>>>>>

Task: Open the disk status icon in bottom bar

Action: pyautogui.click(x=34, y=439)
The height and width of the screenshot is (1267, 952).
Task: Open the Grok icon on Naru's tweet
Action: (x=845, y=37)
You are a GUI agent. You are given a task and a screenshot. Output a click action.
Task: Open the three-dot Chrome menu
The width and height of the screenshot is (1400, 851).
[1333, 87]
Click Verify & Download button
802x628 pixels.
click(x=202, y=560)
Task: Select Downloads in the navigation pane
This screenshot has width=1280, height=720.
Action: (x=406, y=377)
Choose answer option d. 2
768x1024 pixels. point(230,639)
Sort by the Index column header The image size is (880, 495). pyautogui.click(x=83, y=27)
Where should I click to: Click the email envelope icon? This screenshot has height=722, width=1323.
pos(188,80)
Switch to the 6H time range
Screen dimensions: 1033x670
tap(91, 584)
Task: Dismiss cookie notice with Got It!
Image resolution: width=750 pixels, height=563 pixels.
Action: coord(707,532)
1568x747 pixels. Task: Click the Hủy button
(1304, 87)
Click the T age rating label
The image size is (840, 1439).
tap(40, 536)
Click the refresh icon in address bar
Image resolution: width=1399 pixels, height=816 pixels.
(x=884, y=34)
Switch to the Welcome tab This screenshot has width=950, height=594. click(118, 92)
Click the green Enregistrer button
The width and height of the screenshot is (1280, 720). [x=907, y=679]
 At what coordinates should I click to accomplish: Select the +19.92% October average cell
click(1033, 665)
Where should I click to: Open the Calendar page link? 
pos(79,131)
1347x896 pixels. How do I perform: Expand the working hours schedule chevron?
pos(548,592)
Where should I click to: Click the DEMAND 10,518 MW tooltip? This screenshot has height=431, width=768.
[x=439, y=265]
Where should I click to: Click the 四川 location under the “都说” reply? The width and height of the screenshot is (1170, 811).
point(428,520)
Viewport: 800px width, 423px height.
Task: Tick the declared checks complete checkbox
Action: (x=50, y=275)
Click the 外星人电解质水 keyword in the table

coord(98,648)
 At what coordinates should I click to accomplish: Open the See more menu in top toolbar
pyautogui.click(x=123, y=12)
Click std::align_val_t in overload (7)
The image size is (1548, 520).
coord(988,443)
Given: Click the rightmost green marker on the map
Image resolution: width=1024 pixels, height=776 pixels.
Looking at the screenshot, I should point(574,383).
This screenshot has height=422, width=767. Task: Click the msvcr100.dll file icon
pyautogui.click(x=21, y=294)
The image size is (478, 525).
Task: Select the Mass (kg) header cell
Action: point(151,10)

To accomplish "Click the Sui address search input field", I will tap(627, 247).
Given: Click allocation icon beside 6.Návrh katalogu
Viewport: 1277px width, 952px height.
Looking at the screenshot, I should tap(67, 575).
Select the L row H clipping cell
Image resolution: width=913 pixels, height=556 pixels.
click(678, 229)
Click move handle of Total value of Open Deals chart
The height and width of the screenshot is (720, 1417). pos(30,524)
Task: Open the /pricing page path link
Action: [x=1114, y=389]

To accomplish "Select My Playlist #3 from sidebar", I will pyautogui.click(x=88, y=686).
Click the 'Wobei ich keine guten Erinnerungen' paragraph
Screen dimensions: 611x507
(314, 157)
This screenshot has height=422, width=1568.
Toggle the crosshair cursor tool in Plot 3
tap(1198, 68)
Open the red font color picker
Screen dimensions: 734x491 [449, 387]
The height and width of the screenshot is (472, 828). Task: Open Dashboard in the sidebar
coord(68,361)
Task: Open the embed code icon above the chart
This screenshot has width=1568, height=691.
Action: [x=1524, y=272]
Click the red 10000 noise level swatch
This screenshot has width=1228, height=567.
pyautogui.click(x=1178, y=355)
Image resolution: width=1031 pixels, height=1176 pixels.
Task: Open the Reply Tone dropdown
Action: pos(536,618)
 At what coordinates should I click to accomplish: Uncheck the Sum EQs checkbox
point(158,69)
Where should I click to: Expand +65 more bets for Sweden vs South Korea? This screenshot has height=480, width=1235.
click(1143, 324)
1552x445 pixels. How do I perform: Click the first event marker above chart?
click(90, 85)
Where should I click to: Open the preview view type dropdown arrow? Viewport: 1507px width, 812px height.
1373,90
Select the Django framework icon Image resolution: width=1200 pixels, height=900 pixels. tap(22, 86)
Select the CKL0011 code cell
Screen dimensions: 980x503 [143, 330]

<<<<<

*Problem statement*
Output the data once more, exactly as given.

*Output for this task*
Task: Open the disk status icon in bottom bar

Action: pyautogui.click(x=34, y=439)
The height and width of the screenshot is (1267, 952).
Task: Open the Grok icon on Naru's tweet
Action: (x=845, y=37)
You are a GUI agent. You are given a task and a screenshot. Output a click action.
Task: Open the three-dot Chrome menu
The width and height of the screenshot is (1400, 851).
[1333, 87]
Click Verify & Download button
802x628 pixels.
click(x=202, y=560)
Task: Select Downloads in the navigation pane
This screenshot has width=1280, height=720.
Action: (x=406, y=377)
Choose answer option d. 2
768x1024 pixels. point(230,639)
Sort by the Index column header The image size is (880, 495). pyautogui.click(x=83, y=27)
Where should I click to: Click the email envelope icon? This screenshot has height=722, width=1323.
pos(188,80)
Switch to the 6H time range
Screen dimensions: 1033x670
tap(91, 584)
Task: Dismiss cookie notice with Got It!
Image resolution: width=750 pixels, height=563 pixels.
Action: coord(707,532)
1568x747 pixels. Task: Click the Hủy button
(1304, 87)
Click the T age rating label
The image size is (840, 1439).
tap(40, 536)
Click the refresh icon in address bar
Image resolution: width=1399 pixels, height=816 pixels.
(x=884, y=34)
Switch to the Welcome tab This screenshot has width=950, height=594. click(118, 92)
Click the green Enregistrer button
The width and height of the screenshot is (1280, 720). [x=907, y=679]
 At what coordinates should I click to accomplish: Select the +19.92% October average cell
click(1033, 665)
Where should I click to: Open the Calendar page link? 
pos(79,131)
1347x896 pixels. How do I perform: Expand the working hours schedule chevron?
pos(548,592)
Where should I click to: Click the DEMAND 10,518 MW tooltip? This screenshot has height=431, width=768.
[x=439, y=265]
Where should I click to: Click the 四川 location under the “都说” reply? The width and height of the screenshot is (1170, 811).
point(428,520)
Viewport: 800px width, 423px height.
Task: Tick the declared checks complete checkbox
Action: (x=50, y=275)
Click the 外星人电解质水 keyword in the table

coord(98,648)
 At what coordinates should I click to accomplish: Open the See more menu in top toolbar
pyautogui.click(x=123, y=12)
Click std::align_val_t in overload (7)
The image size is (1548, 520).
coord(988,443)
Given: Click the rightmost green marker on the map
Image resolution: width=1024 pixels, height=776 pixels.
Looking at the screenshot, I should point(574,383).
This screenshot has height=422, width=767. Task: Click the msvcr100.dll file icon
pyautogui.click(x=21, y=294)
The image size is (478, 525).
Task: Select the Mass (kg) header cell
Action: point(151,10)

To accomplish "Click the Sui address search input field", I will tap(627, 247).
Given: Click allocation icon beside 6.Návrh katalogu
Viewport: 1277px width, 952px height.
Looking at the screenshot, I should tap(67, 575).
Select the L row H clipping cell
Image resolution: width=913 pixels, height=556 pixels.
click(678, 229)
Click move handle of Total value of Open Deals chart
The height and width of the screenshot is (720, 1417). pos(30,524)
Task: Open the /pricing page path link
Action: [x=1114, y=389]

To accomplish "Select My Playlist #3 from sidebar", I will pyautogui.click(x=88, y=686).
Click the 'Wobei ich keine guten Erinnerungen' paragraph
Screen dimensions: 611x507
(314, 157)
This screenshot has height=422, width=1568.
Toggle the crosshair cursor tool in Plot 3
tap(1198, 68)
Open the red font color picker
Screen dimensions: 734x491 [449, 387]
The height and width of the screenshot is (472, 828). Task: Open Dashboard in the sidebar
coord(68,361)
Task: Open the embed code icon above the chart
This screenshot has width=1568, height=691.
Action: [x=1524, y=272]
Click the red 10000 noise level swatch
This screenshot has width=1228, height=567.
pyautogui.click(x=1178, y=355)
Image resolution: width=1031 pixels, height=1176 pixels.
Task: Open the Reply Tone dropdown
Action: pos(536,618)
 At what coordinates should I click to accomplish: Uncheck the Sum EQs checkbox
point(158,69)
Where should I click to: Expand +65 more bets for Sweden vs South Korea? This screenshot has height=480, width=1235.
click(1143, 324)
1552x445 pixels. How do I perform: Click the first event marker above chart?
click(90, 85)
Where should I click to: Open the preview view type dropdown arrow? Viewport: 1507px width, 812px height.
1373,90
Select the Django framework icon Image resolution: width=1200 pixels, height=900 pixels. tap(22, 86)
Select the CKL0011 code cell
Screen dimensions: 980x503 [143, 330]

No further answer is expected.